▸ **EXERCISE DESCRIPTION**: Print the following lines exactly as they appear, keeping their wording and order unchanged.

▸ **DATASET CONTENT**:
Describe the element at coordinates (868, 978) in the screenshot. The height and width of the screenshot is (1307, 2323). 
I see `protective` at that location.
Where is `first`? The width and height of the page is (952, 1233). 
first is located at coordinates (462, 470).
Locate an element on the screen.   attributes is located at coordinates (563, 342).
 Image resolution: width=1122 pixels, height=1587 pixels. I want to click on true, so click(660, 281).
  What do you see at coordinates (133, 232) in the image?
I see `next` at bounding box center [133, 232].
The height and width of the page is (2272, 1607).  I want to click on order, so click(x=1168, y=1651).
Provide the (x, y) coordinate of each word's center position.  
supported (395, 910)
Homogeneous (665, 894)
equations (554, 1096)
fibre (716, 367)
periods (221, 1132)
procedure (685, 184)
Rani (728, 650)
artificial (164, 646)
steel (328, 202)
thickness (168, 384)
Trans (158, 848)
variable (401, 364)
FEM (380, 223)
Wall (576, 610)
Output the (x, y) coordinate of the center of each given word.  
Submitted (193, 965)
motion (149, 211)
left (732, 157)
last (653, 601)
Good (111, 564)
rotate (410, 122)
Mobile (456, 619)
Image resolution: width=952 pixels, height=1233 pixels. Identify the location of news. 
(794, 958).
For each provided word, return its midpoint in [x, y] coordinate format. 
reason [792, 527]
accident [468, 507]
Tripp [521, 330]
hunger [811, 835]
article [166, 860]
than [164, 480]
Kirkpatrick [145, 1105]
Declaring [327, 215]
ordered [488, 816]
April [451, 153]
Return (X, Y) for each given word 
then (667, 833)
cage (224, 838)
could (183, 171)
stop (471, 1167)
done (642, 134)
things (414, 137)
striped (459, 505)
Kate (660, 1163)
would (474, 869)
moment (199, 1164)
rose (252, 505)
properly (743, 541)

▸ **SOLUTION FOR THIS TASK**:
Describe the element at coordinates (868, 978) in the screenshot. The height and width of the screenshot is (1307, 2323). 
I see `protective` at that location.
Where is `first`? The width and height of the page is (952, 1233). 
first is located at coordinates (462, 470).
Locate an element on the screen.   attributes is located at coordinates (563, 342).
 Image resolution: width=1122 pixels, height=1587 pixels. I want to click on true, so click(660, 281).
  What do you see at coordinates (133, 232) in the image?
I see `next` at bounding box center [133, 232].
The height and width of the page is (2272, 1607).  I want to click on order, so click(x=1168, y=1651).
Provide the (x, y) coordinate of each word's center position.  
supported (395, 910)
Homogeneous (665, 894)
equations (554, 1096)
fibre (716, 367)
periods (221, 1132)
procedure (685, 184)
Rani (728, 650)
artificial (164, 646)
steel (328, 202)
thickness (168, 384)
Trans (158, 848)
variable (401, 364)
FEM (380, 223)
Wall (576, 610)
Output the (x, y) coordinate of the center of each given word.  
Submitted (193, 965)
motion (149, 211)
left (732, 157)
last (653, 601)
Good (111, 564)
rotate (410, 122)
Mobile (456, 619)
Image resolution: width=952 pixels, height=1233 pixels. Identify the location of news. 
(794, 958).
For each provided word, return its midpoint in [x, y] coordinate format. 
reason [792, 527]
accident [468, 507]
Tripp [521, 330]
hunger [811, 835]
article [166, 860]
than [164, 480]
Kirkpatrick [145, 1105]
Declaring [327, 215]
ordered [488, 816]
April [451, 153]
Return (X, Y) for each given word 
then (667, 833)
cage (224, 838)
could (183, 171)
stop (471, 1167)
done (642, 134)
things (414, 137)
striped (459, 505)
Kate (660, 1163)
would (474, 869)
moment (199, 1164)
rose (252, 505)
properly (743, 541)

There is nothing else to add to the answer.